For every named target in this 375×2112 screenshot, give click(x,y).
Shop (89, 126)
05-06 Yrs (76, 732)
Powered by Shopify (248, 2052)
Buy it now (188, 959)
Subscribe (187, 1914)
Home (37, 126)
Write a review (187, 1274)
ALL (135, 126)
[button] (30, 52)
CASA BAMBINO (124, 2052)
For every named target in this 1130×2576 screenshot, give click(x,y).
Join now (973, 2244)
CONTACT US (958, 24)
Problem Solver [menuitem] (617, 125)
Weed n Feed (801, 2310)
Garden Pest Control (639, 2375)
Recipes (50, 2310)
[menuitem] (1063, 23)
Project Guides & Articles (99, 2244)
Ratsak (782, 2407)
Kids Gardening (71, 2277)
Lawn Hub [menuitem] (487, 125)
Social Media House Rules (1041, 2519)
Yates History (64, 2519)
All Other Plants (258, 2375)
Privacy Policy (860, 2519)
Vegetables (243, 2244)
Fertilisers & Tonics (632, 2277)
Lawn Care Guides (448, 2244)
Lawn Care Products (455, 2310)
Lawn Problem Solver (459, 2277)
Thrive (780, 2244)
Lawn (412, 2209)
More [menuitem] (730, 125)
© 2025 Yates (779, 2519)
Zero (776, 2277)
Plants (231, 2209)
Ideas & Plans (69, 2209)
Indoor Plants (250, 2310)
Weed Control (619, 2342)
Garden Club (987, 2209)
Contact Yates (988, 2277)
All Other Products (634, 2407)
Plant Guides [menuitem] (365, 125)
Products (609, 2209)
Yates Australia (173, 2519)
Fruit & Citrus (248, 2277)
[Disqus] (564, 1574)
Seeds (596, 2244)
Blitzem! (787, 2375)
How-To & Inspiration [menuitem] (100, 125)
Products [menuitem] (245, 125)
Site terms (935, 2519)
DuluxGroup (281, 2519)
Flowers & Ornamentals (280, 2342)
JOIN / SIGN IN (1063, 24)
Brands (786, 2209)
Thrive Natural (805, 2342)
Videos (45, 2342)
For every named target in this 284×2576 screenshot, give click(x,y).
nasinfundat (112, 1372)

*-*-*

▶ Task requirements:
From the listing above, work out the number of lines that contain "Other" and give only that.

▶ Result of this task:
2